I have 3 tables , (1)Contract , (2)ContractComponent and (3)ContractRole.
Lets call them CT, CC and CR respectively.
CT has One-To-Many relation with CC
CC has One-To-Many relation with CR.
Table Structure:
(1)Contract (contract_id(PK) ) , (2)ContractComponent
(Contractcomponent_id(PK) , contract_id(FK) ), (3)ContractRole
(ContractRole_id(PK) , ContractComponent_id (FK),
party_source_system_record_pk ).
I have applied Foreign Key constraint in these 3 tables with On-Delete
Cascade option.
I wanted to delete ONLY one particular Contract (CT) record and its
corresponding records in CC and CR tables so I made the following query.
This Query is giving 2 strange results which i am not able to fathom, and it
appears to me that it is a BUG.
ISSUES/BUG:
1. Contract_id column is not specified in the Select clause of "deletedata "

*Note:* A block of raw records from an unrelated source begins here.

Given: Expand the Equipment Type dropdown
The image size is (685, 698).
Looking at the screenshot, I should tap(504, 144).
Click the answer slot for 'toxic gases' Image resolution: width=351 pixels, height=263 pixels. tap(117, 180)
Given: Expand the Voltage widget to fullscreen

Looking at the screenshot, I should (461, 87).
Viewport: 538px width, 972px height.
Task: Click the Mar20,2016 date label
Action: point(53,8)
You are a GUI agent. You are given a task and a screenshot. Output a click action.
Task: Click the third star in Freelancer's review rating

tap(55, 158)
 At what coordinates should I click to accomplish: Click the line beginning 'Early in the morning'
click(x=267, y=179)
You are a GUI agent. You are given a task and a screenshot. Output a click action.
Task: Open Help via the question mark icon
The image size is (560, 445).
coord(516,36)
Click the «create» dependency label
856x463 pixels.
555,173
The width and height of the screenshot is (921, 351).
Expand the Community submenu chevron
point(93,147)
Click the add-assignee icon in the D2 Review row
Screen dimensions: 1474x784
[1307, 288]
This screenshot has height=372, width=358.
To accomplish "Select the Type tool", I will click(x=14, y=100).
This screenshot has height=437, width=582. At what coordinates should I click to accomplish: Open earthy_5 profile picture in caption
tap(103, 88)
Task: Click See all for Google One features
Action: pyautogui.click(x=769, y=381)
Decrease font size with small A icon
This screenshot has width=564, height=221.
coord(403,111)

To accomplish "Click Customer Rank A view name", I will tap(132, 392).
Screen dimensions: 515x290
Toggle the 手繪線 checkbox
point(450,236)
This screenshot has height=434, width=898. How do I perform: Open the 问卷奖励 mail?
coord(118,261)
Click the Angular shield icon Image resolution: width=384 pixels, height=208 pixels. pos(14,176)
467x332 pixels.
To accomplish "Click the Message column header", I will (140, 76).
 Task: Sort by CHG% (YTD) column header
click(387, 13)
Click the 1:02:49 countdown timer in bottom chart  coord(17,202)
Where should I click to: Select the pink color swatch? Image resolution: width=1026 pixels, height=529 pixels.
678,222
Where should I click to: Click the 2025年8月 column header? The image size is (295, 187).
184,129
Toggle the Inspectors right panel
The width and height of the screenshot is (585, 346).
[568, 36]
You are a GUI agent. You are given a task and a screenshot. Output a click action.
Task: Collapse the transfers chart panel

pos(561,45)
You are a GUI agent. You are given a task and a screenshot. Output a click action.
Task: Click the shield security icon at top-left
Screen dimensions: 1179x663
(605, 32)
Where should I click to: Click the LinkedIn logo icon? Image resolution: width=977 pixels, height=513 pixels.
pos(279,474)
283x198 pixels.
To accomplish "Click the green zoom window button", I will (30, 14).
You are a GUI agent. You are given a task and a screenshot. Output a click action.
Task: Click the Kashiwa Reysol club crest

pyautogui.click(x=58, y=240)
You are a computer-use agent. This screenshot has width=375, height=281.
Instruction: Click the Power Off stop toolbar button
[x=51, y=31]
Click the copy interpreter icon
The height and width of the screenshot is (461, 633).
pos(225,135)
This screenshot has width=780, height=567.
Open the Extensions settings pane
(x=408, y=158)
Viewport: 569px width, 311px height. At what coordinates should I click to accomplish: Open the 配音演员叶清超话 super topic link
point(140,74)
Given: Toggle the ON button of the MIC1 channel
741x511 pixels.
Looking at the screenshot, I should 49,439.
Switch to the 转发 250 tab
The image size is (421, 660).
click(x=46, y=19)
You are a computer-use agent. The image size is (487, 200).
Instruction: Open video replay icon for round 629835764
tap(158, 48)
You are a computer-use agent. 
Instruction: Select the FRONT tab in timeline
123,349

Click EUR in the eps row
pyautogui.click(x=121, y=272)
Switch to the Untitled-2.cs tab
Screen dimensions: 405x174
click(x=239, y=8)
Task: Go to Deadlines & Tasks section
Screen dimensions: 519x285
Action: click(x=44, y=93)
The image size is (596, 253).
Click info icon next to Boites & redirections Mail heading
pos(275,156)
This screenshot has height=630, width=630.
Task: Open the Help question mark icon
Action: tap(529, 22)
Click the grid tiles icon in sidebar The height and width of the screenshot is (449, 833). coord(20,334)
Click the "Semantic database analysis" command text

, still PostgreSQL does not complains in the "delct" and goes on to execute
the SQL.
2. But the bigger issue is that on execution it deletes all the records from
the Contract and ContractComponent table, and not just the one meeting the
filter clause specified (where cr.party_source_system_record_pk =
'20000151686').
------------------------------------------------------------------------------------------------------------------------------------------------------------
with deletedata as
(
select cc.contractcomponent_id
---- Contract_id column is not specified in the Select clause of
"deletedata" , still PostgreSQL does not complains in the "delct"
from
core.contractrole cr
join core.contractcomponent cc on cc.contractcomponent_id =
cr.contractcomponent_id
join core.contract ct on cc.contract_id = ct.contract_id
where
cr.party_source_system_record_pk = '20000151686'
)
, delcc as
(
delete from core.contractcomponent where contractcomponent_id in ( select
distinct contractcomponent_id from deletedata)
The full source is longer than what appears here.